▼
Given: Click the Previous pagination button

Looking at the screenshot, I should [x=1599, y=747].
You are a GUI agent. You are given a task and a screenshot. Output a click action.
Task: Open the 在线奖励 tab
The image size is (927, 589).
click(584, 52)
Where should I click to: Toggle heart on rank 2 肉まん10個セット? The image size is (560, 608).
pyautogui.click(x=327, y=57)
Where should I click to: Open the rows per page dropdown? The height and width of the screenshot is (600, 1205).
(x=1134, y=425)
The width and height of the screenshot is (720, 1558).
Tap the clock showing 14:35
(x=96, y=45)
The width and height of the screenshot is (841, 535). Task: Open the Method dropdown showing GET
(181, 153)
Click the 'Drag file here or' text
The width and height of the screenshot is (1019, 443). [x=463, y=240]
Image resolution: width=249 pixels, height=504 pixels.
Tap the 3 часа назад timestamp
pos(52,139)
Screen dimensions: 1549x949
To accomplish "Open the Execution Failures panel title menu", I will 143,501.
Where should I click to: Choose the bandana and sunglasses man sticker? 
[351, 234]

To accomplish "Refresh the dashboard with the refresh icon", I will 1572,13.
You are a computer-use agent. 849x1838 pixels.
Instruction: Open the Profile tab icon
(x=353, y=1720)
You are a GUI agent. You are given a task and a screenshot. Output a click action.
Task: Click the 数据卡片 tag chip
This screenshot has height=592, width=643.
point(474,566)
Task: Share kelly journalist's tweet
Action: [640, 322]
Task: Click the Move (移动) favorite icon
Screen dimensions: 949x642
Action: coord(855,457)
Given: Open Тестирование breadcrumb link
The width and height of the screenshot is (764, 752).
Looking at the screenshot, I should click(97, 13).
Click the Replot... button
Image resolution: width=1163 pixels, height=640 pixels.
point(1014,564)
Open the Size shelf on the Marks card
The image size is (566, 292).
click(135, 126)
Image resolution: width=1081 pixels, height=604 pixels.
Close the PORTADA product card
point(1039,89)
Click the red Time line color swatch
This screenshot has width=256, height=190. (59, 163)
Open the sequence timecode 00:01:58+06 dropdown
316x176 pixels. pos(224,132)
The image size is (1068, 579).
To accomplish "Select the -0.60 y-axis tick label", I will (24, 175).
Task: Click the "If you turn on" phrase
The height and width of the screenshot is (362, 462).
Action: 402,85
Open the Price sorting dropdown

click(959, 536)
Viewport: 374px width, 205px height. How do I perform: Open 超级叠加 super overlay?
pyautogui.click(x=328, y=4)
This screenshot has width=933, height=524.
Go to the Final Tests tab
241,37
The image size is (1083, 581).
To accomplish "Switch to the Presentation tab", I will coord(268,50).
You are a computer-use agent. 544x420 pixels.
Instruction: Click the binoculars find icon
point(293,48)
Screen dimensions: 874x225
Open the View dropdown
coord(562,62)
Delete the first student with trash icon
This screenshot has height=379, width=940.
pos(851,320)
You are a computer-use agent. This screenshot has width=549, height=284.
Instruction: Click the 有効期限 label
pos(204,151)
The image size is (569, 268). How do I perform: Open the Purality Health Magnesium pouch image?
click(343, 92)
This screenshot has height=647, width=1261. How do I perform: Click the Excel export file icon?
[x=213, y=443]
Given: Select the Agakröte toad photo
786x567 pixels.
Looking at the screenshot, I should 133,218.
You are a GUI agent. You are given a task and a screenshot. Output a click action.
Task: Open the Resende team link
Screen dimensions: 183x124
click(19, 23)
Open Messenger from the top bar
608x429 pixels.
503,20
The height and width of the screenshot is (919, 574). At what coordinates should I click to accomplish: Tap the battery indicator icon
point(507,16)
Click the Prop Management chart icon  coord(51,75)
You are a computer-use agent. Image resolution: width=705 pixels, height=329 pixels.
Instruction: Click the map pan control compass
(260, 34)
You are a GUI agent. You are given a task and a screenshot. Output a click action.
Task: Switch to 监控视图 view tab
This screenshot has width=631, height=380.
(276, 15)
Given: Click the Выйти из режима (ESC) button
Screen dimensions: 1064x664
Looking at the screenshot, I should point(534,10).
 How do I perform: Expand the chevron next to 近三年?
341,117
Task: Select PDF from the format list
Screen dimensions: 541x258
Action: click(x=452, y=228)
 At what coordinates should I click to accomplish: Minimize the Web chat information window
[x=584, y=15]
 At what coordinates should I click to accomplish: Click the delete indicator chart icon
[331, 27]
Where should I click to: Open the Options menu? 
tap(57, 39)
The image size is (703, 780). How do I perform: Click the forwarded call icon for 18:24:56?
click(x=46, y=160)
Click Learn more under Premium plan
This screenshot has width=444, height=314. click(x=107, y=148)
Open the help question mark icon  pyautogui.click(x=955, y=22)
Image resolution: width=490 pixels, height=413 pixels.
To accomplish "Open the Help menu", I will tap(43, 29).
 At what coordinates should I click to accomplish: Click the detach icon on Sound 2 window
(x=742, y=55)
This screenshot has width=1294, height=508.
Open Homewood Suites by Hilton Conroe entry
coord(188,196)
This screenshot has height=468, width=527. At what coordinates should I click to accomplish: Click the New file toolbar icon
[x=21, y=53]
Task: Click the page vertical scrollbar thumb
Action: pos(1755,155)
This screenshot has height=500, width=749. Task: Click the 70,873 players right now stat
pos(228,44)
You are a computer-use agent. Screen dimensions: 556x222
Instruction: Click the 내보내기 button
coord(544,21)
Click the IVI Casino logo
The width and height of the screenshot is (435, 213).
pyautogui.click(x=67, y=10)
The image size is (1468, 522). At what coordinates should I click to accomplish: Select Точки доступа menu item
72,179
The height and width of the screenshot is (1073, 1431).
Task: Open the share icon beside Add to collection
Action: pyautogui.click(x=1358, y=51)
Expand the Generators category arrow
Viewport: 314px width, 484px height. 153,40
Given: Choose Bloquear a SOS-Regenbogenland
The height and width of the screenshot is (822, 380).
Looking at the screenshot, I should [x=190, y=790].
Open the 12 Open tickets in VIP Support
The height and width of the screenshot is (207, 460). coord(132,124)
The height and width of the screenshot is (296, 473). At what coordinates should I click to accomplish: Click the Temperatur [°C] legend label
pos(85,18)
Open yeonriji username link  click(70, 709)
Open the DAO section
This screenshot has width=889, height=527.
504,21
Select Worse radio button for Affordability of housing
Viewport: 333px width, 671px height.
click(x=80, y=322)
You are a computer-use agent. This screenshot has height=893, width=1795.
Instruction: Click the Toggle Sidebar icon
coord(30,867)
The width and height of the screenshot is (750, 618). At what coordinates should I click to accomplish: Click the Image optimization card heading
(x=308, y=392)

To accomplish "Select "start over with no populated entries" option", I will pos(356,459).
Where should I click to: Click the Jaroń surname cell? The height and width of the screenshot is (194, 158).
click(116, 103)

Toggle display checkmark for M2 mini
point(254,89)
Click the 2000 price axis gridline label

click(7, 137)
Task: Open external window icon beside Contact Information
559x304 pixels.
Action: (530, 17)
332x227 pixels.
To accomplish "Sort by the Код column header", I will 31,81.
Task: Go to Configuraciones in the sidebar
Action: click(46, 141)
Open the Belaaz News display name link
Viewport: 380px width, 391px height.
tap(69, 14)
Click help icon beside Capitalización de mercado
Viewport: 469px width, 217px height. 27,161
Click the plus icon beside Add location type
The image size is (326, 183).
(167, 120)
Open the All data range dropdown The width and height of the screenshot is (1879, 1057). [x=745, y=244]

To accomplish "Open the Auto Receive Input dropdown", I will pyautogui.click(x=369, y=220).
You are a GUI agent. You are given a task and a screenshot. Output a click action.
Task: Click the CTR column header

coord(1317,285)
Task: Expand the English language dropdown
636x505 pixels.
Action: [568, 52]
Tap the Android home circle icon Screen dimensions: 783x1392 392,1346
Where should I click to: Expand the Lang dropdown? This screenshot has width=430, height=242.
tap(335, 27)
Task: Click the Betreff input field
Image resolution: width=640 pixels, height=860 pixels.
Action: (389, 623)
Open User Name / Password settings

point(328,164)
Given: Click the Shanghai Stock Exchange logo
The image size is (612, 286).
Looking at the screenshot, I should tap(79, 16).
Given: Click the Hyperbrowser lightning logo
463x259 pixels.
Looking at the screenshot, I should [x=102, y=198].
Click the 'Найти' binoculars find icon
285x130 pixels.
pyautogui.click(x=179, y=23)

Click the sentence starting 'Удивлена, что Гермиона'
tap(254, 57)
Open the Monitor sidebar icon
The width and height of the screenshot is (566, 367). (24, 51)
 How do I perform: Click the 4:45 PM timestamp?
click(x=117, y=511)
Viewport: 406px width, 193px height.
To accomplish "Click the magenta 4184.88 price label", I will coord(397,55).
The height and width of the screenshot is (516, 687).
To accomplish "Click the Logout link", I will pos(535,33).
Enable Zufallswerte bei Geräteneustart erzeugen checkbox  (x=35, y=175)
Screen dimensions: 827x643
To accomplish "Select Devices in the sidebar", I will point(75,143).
▲
### WORK ITEM
Copy out every line of the material above that contains the string "from".

### ANSWER TO THE EXERCISE
Open Messenger from the top bar
Task: Select PDF from the format list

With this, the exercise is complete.